Joly BRAGA SANTOS Symphony No. 1 / Symphonic Overture No. 3
Joly Braga Santos (1924-1988)
Hungarian State SO/Mátyas Antal
STRAUSS PORTUGALSOM SP4048 (50:32)
One of the unsung triumphs of cultural policy in our time has been the Portuguese government’s sponsorship of recordings devoted to their national repertoire. Without this initiative—ambitious, sustained, intelligently administered—how many of us would know Lopes-Graça, Freitas Branco, or this remarkable composer? The discs come at budget price, which somewhat mitigates the brief playing time here, though when the music proves as substantial as this, quibbling about duration seems churlish.
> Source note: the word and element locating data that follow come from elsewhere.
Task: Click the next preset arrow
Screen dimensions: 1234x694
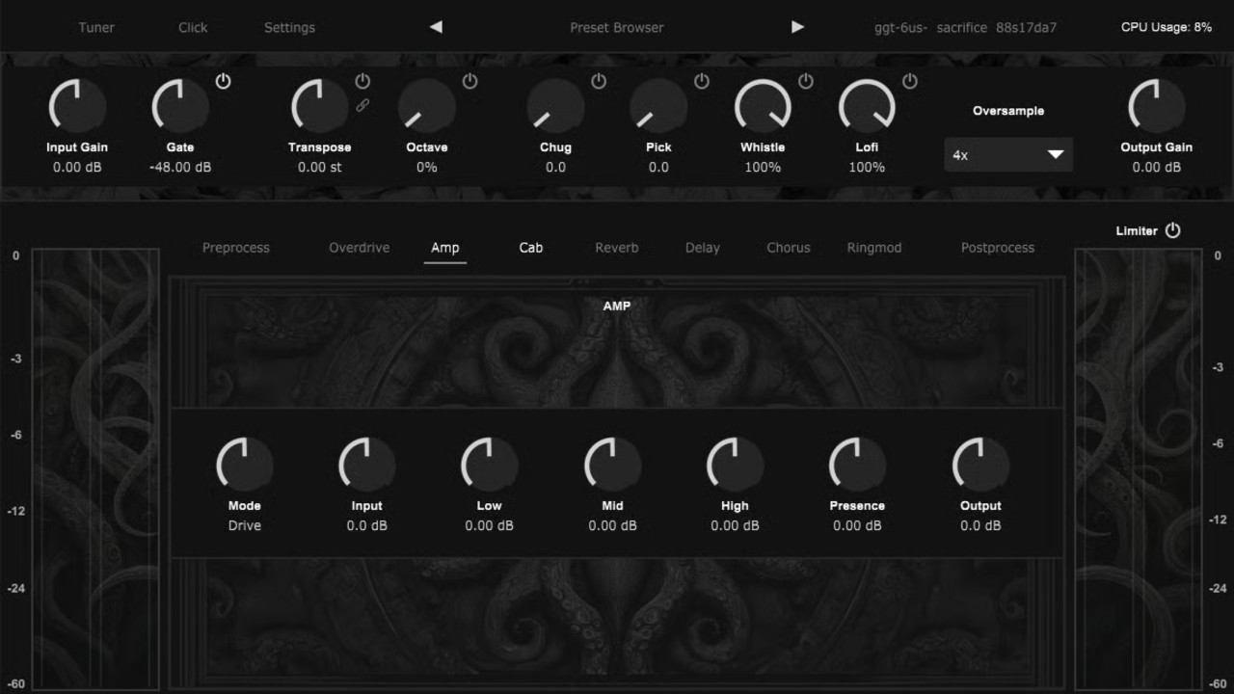Action: [x=798, y=27]
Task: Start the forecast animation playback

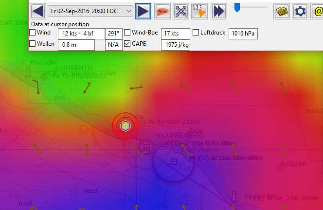Action: [219, 11]
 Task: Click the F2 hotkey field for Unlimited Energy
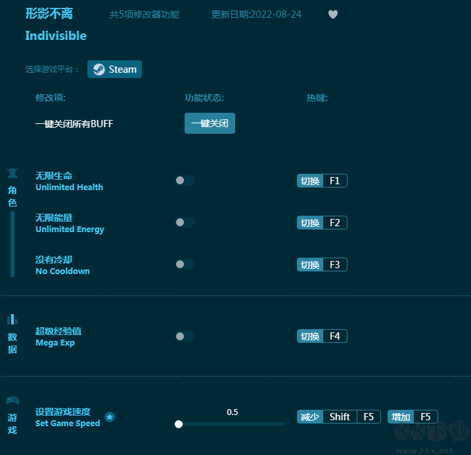(x=334, y=223)
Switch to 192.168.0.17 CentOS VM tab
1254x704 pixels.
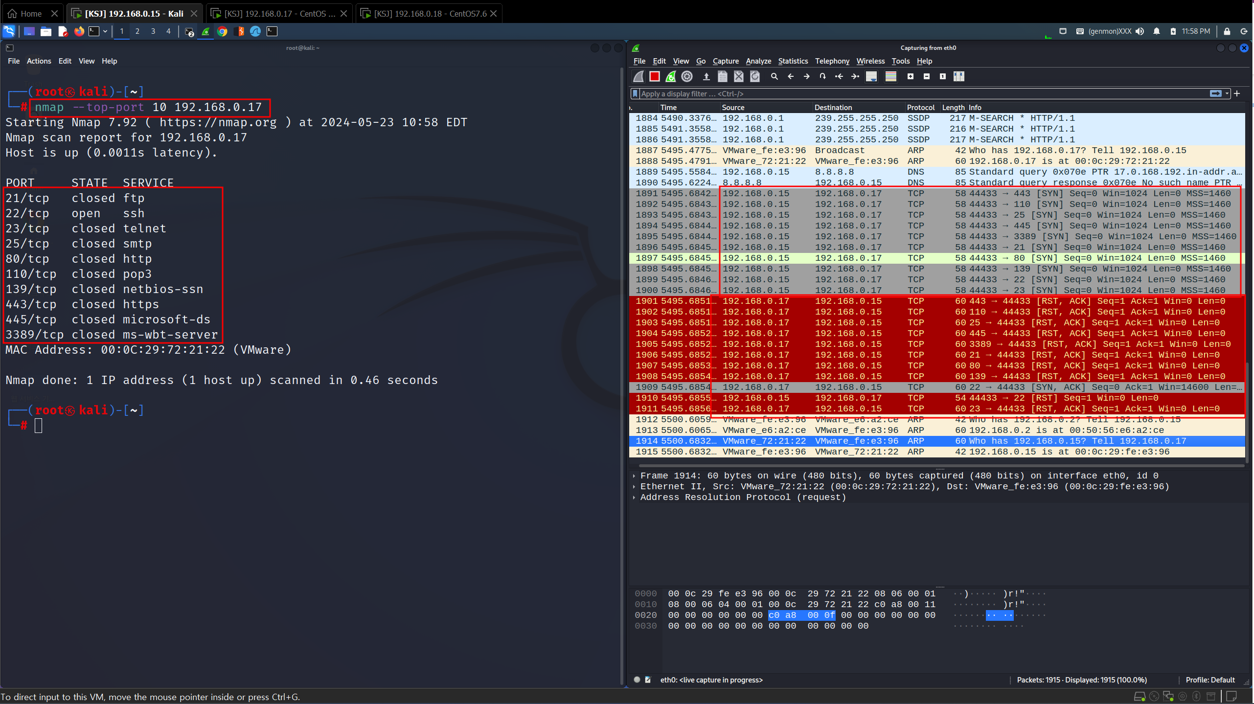(x=280, y=13)
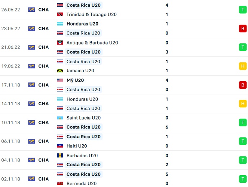Image resolution: width=248 pixels, height=187 pixels.
Task: Click the Jamaica U20 flag icon
Action: (x=60, y=71)
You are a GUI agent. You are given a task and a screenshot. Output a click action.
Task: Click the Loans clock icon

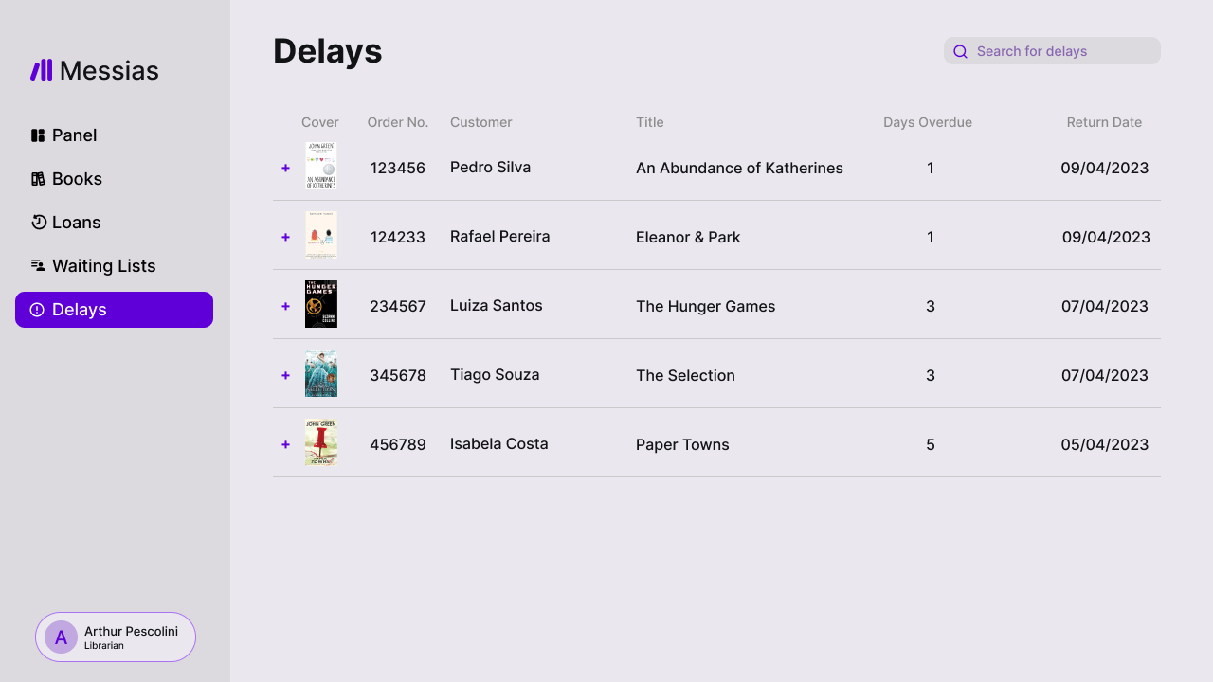(38, 223)
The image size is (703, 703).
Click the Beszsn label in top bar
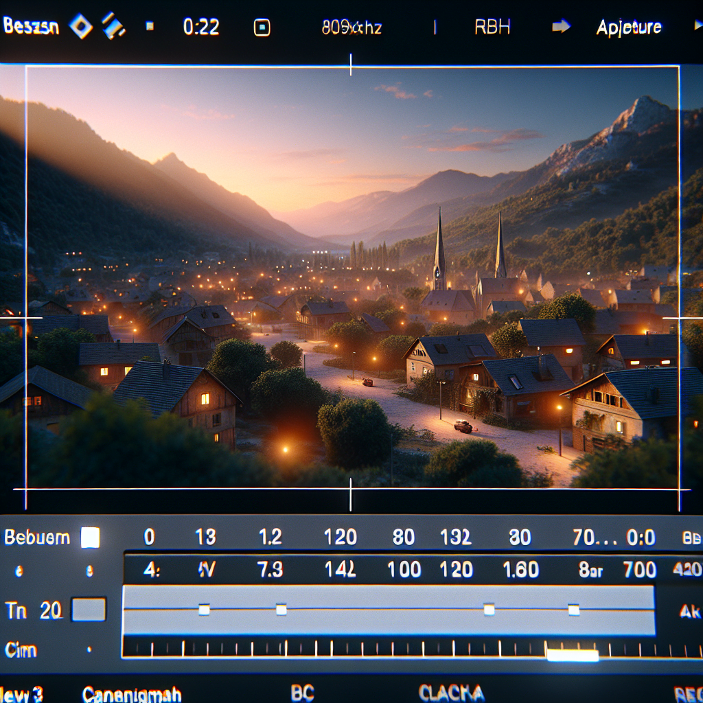(31, 27)
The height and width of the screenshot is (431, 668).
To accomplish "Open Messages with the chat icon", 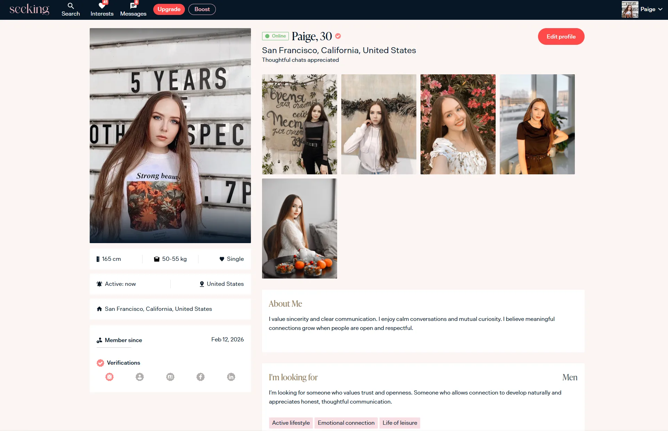I will [133, 6].
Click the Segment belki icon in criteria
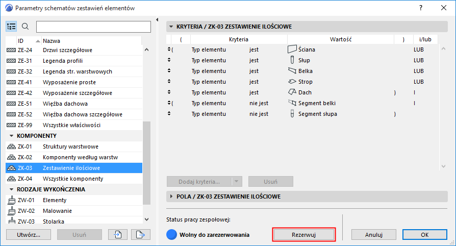The width and height of the screenshot is (456, 246). pos(292,103)
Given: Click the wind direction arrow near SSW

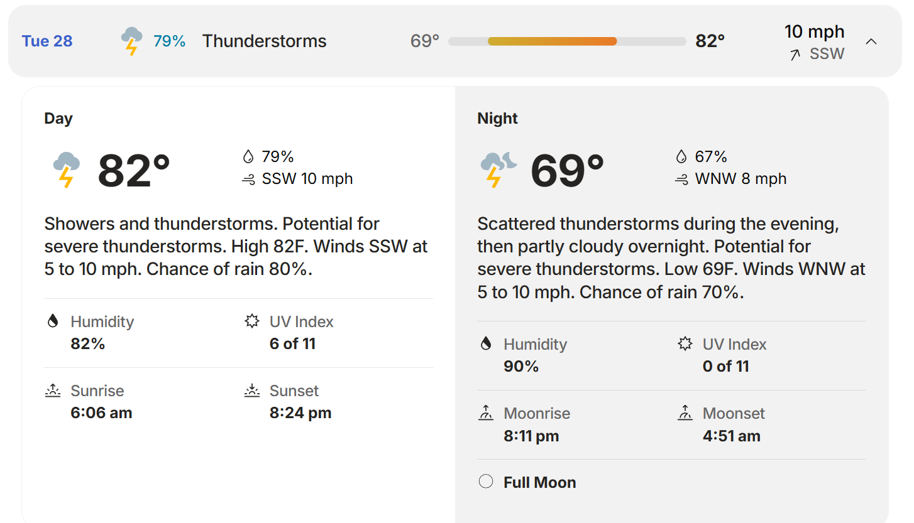Looking at the screenshot, I should point(795,55).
Joly Braga Santos’s First Symphony dates from 1947 and carries a dedication “to the heroes and martyrs of the last world war.” Three movements, running nearly three-quarters of an hour. The work announces itself immediately as something other than what you might expect from a Portuguese composer of that generation—there’s nothing particularly Iberian about its voice. Instead, the piece radiates influences from across Europe: Vaughan Williams (unmistakably at 12:35 in the first movement), Tchaikovsky’s Fifth with all its mournful Slavic tension, Bruckner’s architectural thinking, even—and this caught me by surprise—Jon Leifs in those savage brass and percussion impacts that conclude the opening movement. The finale glances at Rachmaninov around 1:38.
Yet this isn’t mere pastiche. Braga Santos absorbs these influences and forges something coherent, deeply felt, occasionally quite radiant.
I know three recordings. Pedro de Freitas Branco’s mono effort from the 1950s exists in distressed sound—historic interest only. Alvaro Cassuto’s Marco Polo version offers solid, professional music-making. But this Hungarian State Symphony interpretation under Mátyas Antal, recorded over four days in Budapest’s Italian Institute in August 1989, simply surpasses both. The sound quality alone would recommend it: depth, plushness in the string tone, brass that bites when needed. Four days in the studio—imagine that now. The results speak for themselves.
If you know the various recordings of Moeran’s Symphony, think of Cassuto as Handley, Freitas Branco as Heward, and Antal as Boult in that still-wonderful Lyrita LP. Antal finds tension and excitement in this music that the others miss or underplay. The Hungarian orchestra responds with playing of real commitment—these aren’t provincial sounds, despite what the budget price might suggest.
The third Symphonic Overture, dating perhaps from 1954, makes an attractive bonus. Rustically Sibelian in its folk-inflected materials, it smiles and skips with an energy that anticipates the composer’s Fourth Symphony (also available on this label, also essential). Antal’s interpretive intensity carries over faithfully here—he never conducts on autopilot.
This is the best available version of the First Symphony, no question. Anyone who responds to Sibelius, Moeran, or Vaughan Williams needs to hear this work. After encountering the Fourth Symphony disc, this becomes the album to make converts to Braga Santos’s world—to establish him in the international repertoire where he belongs. Berlin, Chicago, Stockholm, London, Moscow, New York: orchestras in all these cities should be programming this music.
A sheerly lovely disc, and an important one.